Tasks for this exercise —
**a.** Please revise the European stock markets report, starting with "The pan-European Stoxx" and going on through "Republican Kevin McCarthy.", with "lawmakers" changed to "legislators".
**b.** According to the European stock markets report, how much was the pan-European Stoxx 600 index down?
**c.** Extend the European stock markets report with new text that picks up after its final sentence.

Document passage —
============================================================

European stock markets opened slightly lower Tuesday, as investors stayed cautious on the US debt ceiling deal struck over the weekend.

The pan-European Stoxx 600 index was down 0.15%, with all major bourses lower.

A group of Republican lawmakers on the party’s hard right on Monday said they would oppose the deal agreed between President Joe Biden and House Speaker Republican Kevin McCarthy.

“US markets have not yet had a chance to react to the news that an agreement in principle to the debt ceiling conundrum was reached over the weekend, having been closed on Monday,” said Interactive Investor head of markets Richard Hunter.

“While the initial reaction is likely to be positive, sentiment will be tempered fact that the deal is not yet over the line, with the next hurdle being Congress where there have already been some rumbles of dissatisfaction.”

“In any event, further developments will be keenly awaited this week as the political saga continues to unfold, and until a definitive agreement is reached, markets are likely to resume something of a holding pattern.”

============================================================

Data shown —
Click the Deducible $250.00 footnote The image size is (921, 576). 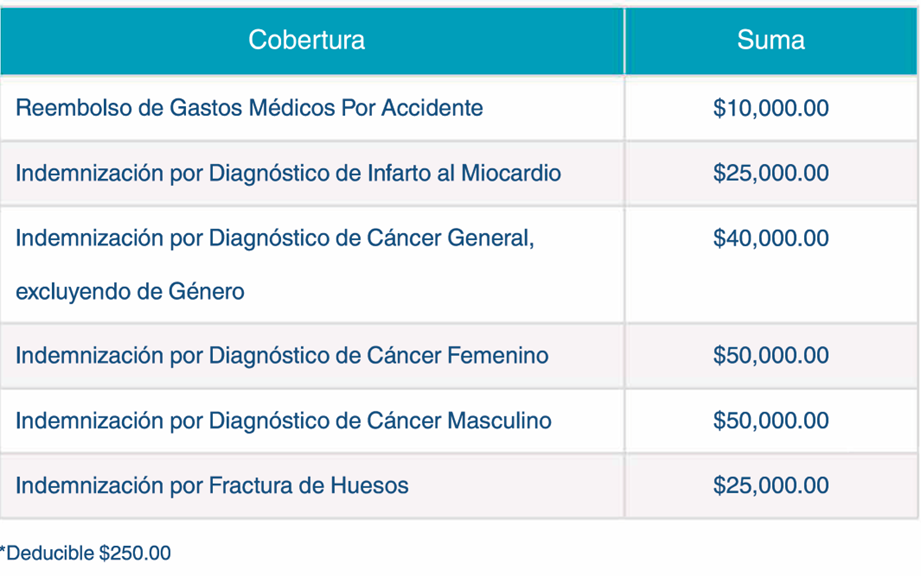click(x=86, y=553)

============================================================

Task responses —
**a.**
The pan-European Stoxx 600 index was down 0.15%, with all major bourses lower.

A group of Republican legislators on the party’s hard right on Monday said they would oppose the deal agreed between President Joe Biden and House Speaker Republican Kevin McCarthy.

**b.** It was down 0.15%.

**c.**
In equity news, Rolls-Royce and BAE Systems fell after India filed a criminal complaint against the companies for "criminal conspiracy" in the procurement and licensed manufacturing of 123 advanced jet trainers.

Dr Martens was also under the cosh after RBC Capital Markets downgraded shares of the iconic bootmaker to ‘sector perform’ from ‘outperform’.

"Whilst we view the longer-term growth potential for DOCS as attractive, we are mindful of nearer term challenges particularly for the US market (37% revenues), which do not appear to be adequately reflected in company FY24E revenue guidance or consensus," it said.